6 sin^3 (x) cos(x) / cos^2(x) − sin^2 (x) + 6 sin(x) cos^3 (x) / cos^2(x) − sin^2 (x) = 3 tan(2x)

 

[topsquark]

Oops like this?

6 sin^3 (x) cos(x) / cos^2(x) − sin^2 (x) + 6 sin(x) cos^3 (x) / cos^2(x) − sin^2 (x) = 3 tan(2x)

Or is it, oops, like this?
6 sin^3 (x) cos(x) / (cos^2(x) − sin^2 (x)) + 6 sin(x) cos^3 (x) / (cos^2(x) − sin^2 (x)) = 3 tan(2x)

Parentheses are important!

-Dan

 

[Otis]

Oops like this?

Nope. You didn't type grouping symbols around the numerators or denominators. Your latest version may be interpreted more than 10 different ways.

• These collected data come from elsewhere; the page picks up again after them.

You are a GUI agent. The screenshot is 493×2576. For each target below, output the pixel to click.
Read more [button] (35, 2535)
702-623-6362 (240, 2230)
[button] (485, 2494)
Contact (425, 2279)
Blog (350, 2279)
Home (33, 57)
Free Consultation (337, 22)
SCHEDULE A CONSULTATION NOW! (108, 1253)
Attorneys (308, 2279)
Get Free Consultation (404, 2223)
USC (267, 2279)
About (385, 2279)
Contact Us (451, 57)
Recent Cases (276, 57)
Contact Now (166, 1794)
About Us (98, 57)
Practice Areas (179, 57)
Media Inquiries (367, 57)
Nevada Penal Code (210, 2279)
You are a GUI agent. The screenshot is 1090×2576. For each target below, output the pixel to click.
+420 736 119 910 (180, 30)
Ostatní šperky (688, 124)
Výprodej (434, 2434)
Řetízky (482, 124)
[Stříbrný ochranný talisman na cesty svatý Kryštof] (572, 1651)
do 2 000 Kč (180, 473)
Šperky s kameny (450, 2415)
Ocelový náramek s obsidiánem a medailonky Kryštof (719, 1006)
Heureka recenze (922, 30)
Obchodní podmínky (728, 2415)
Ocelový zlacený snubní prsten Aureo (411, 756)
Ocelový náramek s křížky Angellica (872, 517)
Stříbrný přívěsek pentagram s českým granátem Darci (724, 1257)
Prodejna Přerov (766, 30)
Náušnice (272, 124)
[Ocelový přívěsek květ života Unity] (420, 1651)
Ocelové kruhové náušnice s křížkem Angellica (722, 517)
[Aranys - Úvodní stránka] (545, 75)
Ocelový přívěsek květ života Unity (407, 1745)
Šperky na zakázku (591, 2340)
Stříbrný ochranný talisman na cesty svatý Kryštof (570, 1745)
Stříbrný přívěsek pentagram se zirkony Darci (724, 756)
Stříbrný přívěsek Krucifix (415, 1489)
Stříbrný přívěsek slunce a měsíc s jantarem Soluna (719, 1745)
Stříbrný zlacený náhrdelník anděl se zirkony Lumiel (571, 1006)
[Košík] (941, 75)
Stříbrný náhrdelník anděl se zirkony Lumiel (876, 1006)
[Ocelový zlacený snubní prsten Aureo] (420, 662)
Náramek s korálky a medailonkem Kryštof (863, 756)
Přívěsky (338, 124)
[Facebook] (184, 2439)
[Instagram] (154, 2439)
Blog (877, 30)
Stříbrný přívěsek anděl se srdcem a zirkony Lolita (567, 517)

Please post a picture of the given expression, so that we may see what you're working on. Thank you.

 

[loolmath]

Nope. You didn't type grouping symbols around the numerators or denominators. Your latest version may be interpreted more than 10 different ways.

Please post a picture of the given expression, so that we may see what you're working on. Thank you.

 

[Deleted member 4993]

In the LeftHandSide, the denominators of the "fractional" expressions are same.

Moreover, those are same as the denominator of the expression at the RHS.

continue......

 

[Otis]

6 sin^3 (x) cos(x) / (cos^2(x) − sin^2 (x)) + 6 sin(x) cos^3 (x) / (cos^2(x) − sin^2 (x)) = 3 tan(2x)

Yes, that's equivalent to loolmath's image, which I'll show as:

[6*sin^3(x)*cos(x)] / [cos^2(x) − sin^2(x)] + [6*sin(x)*cos^3(x)] / [cos^2(x) − sin^2(x)]

@loolmath There's already a common denominator, so I'm assuming that you've added the ratios.

[6*sin^3(x)*cos(x) + 6*sin(x)*cos^3(x)] / [cos^2(x) − sin^2(x)]

Now, factor the numerator:

6*sin^3(x)*cos(x) + 6*sin(x)*cos^3(x)

 

[Dr.Peterson]

I'm having a little trouble trying to verify this problem

6 sin^3 (x) cos(x) cos^2(x) − sin^2 (x) + 6 sin(x) cos^3 (x) cos^2(x) − sin^2 (x) = 3 tan(2x)

I kind of understand how to get to 3tan by factoring out the 6 in the top and rewriting the denominator as cos2x but I'm lost on where the 2x in 3tan is coming from

Have you learned the double-angle identities? If not, look them up. They will be very useful here!